Theorem: If $\text P \ne \text{NP}$, then for any constant $\rho \ge 1$, there is no polynomial-time approximation algorithm with approximation ratio $\rho$ for the general traveling-salesperson problem.
Solution: Let $I$ be an instance of the general TSP given a graph $G = (V, E)$ with edge costs $c(e)$. We construct a new instance $I’$ by constructing a graph $G’ = (V, E’)$ with edge costs $c’(e) = c(e) + \max_{e \in E} c(e)$. To see that $I’$ satisfies triangle inequality notice that for any three vertices $u, v, w \in V$, we have $c’(u, w) + m \le m + m \le (c(u, v) + m) + (c(v, w) + m) = c’(u, v) + c’(v, w)$, where $m = \max_{e \in E} c(e)$.
The optimal tours of $I$ and $I’$ are the same because the cost of the optimal tour in $I’$ is the same as the cost $C$ of the optimal tour in $I$ plus $nm$. Suppose that there is a tour $T’$ in $I’$ with cost $C’ < C + nm$. But then the cost of $T’$ in $I$ would be $C’ - nm < C$, which contradicts the optimality of $T$ in $I$. Therefore $T$ is the optimal tour in $I’$ as well.

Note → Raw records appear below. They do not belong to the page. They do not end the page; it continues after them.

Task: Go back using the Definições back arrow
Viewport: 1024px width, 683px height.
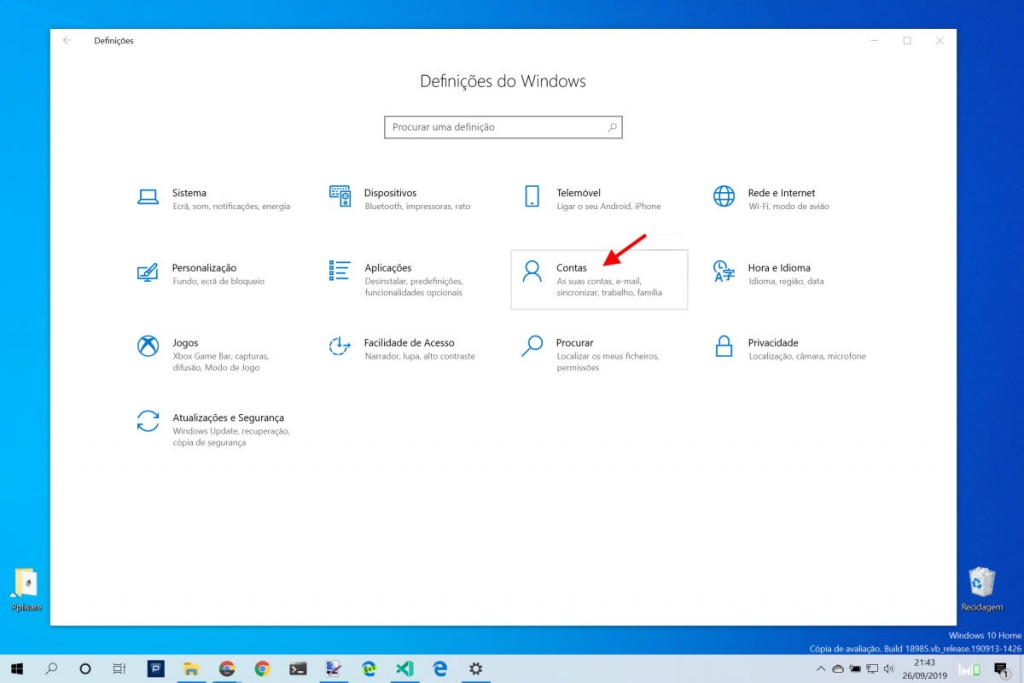Action: (x=67, y=40)
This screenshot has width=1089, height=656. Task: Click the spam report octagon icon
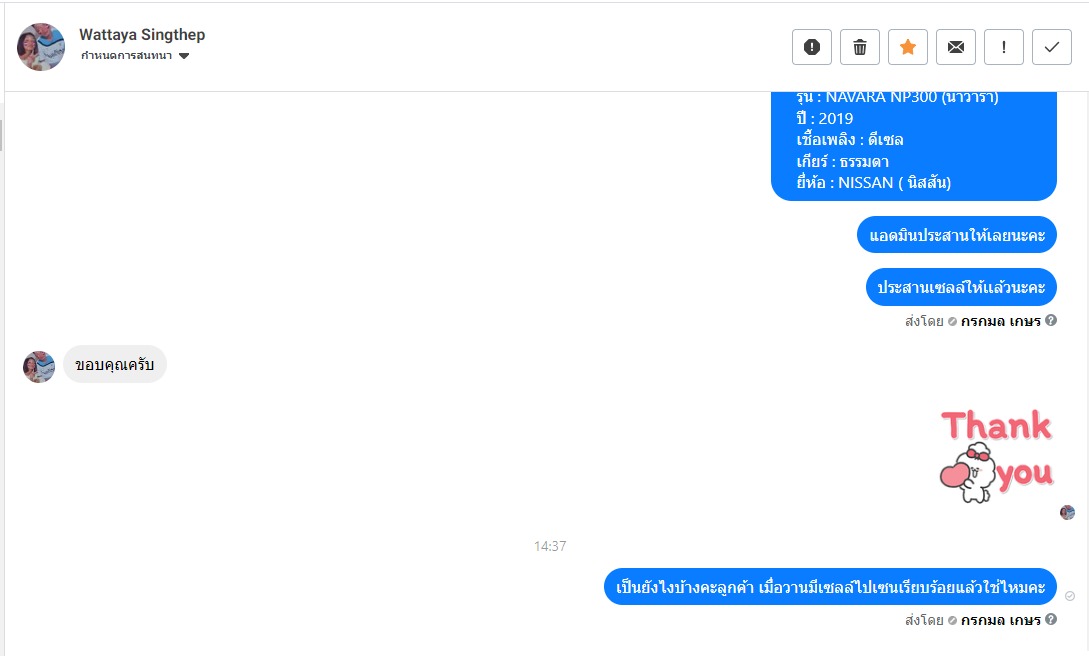coord(811,47)
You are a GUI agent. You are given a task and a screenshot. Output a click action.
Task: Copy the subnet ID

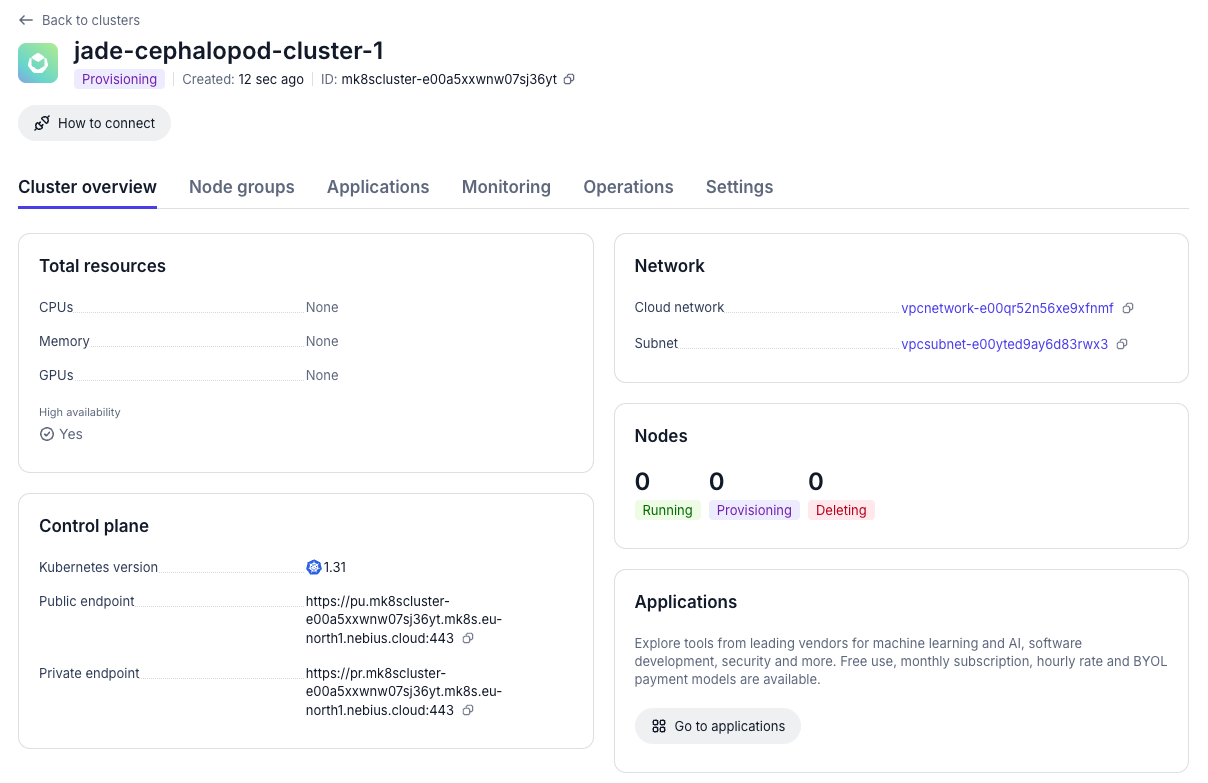coord(1122,344)
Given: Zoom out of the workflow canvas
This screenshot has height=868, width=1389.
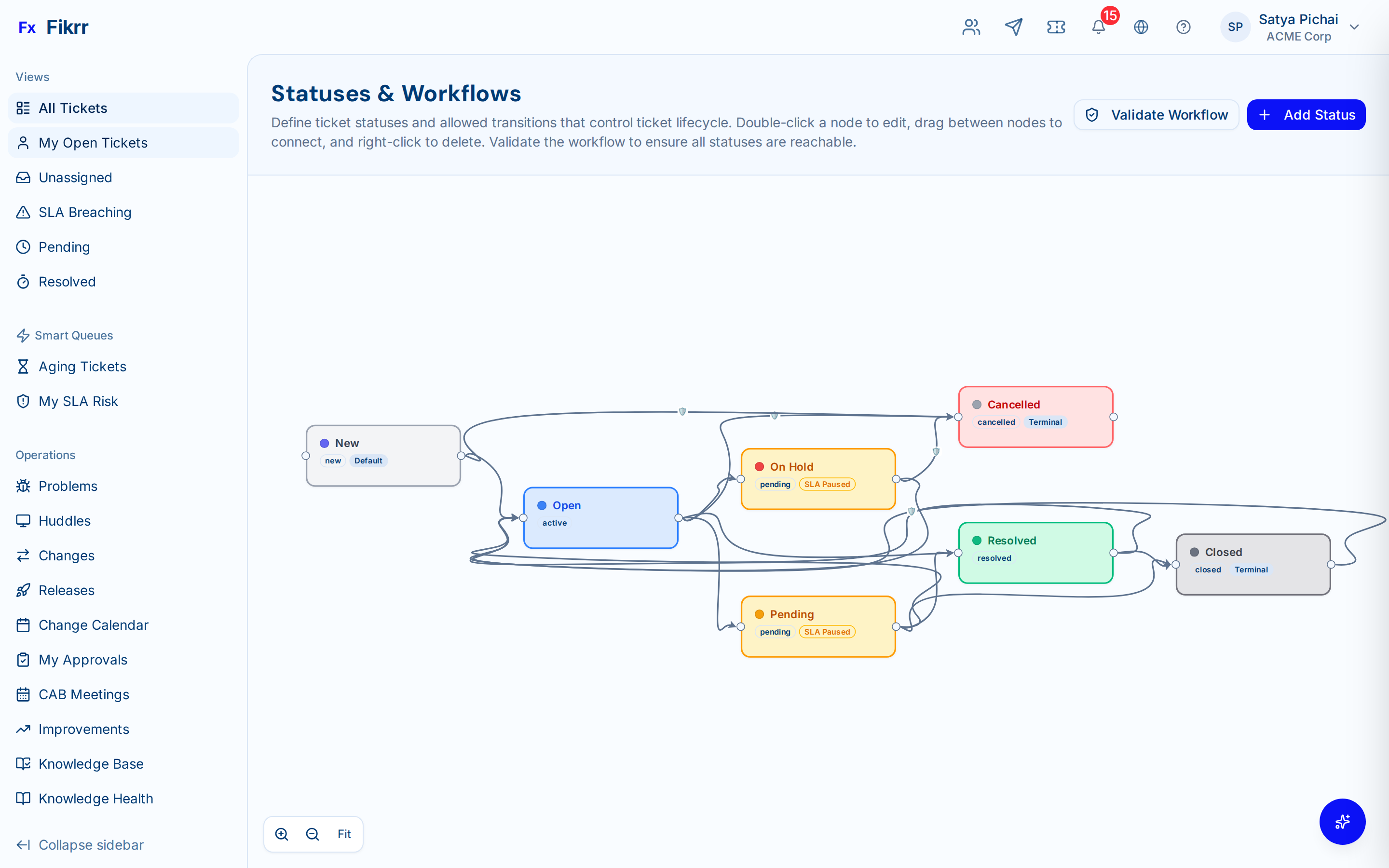Looking at the screenshot, I should pyautogui.click(x=313, y=834).
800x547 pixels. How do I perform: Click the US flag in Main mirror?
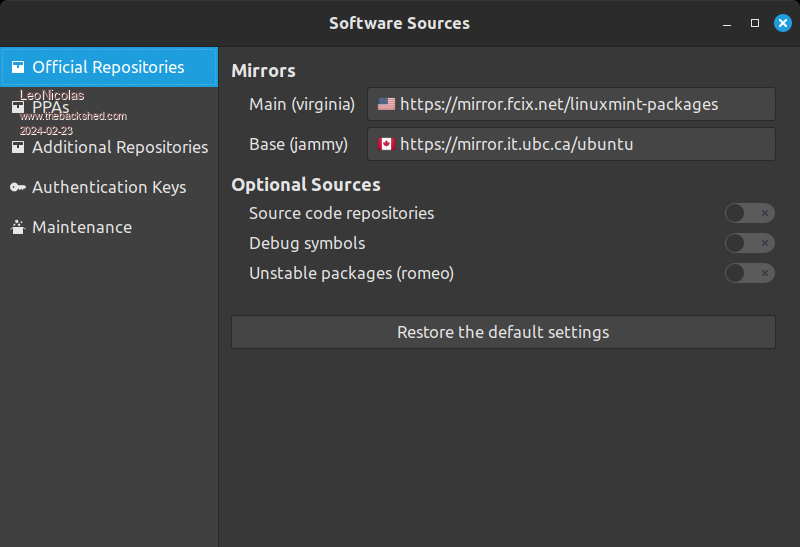pyautogui.click(x=386, y=104)
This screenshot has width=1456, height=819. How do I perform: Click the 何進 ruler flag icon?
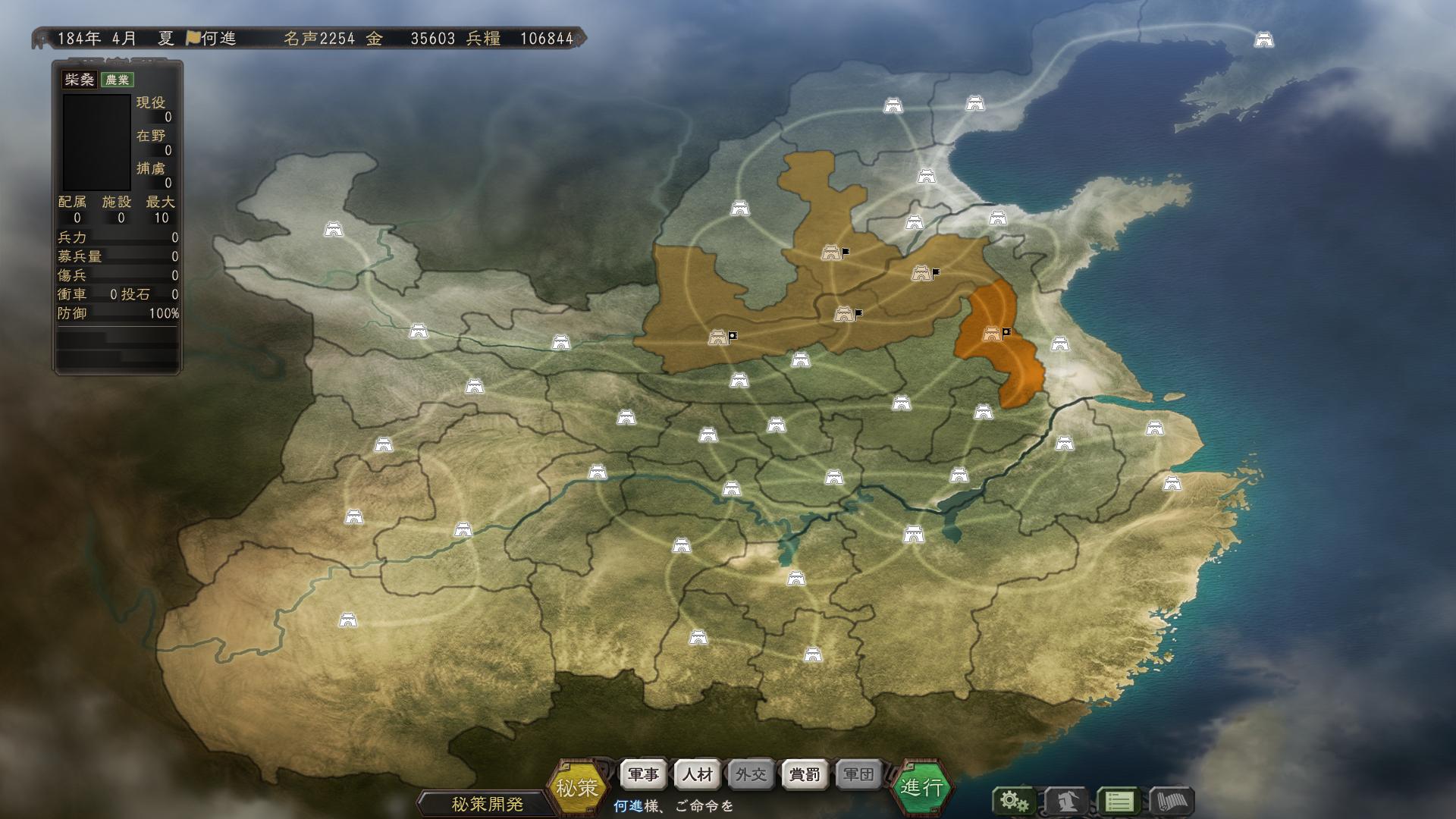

Similarly we argue that every otpimal tour for $I’$ is an optimal tour for $I$. So let $T’$ be an optimal tour for $I’$ that has cost $C’$. Then cost of $T’$ in $I$ is $C’ - nm$. Suppose that there is a tour $T$ in $I$ with cost $C < C’ - nm$. But then the cost of $T$ in $I’$ would be $C + nm < C’$, which contradicts the optimality of $T’$ in $I’$. Therefore $T’$ is the optimal tour in $I$ as well.
The above polynomial time transformation does not contradict the theorem because the transformation does not provide an approximation algorithm for the general TSP. Let $I$ be an instance of the general TSP and let $I’$ be the transformed instance.
Using a factor 2 polynomial time approximation algorithm for $I’$, we obtain a tour $T’$ of cost $C’$ with the guarantee that $C’ \le 2OPT(I’)$. However, the cost of $T’$ in $I$ is $C = C’ - nm$. We may thus write $C \le 2OPT(I’) - nm = 2 (OPT(I) + nm) - nm$, or $C \le 2OPT(I) + nm$, which does not constitute a factor 2 approximation guarantee.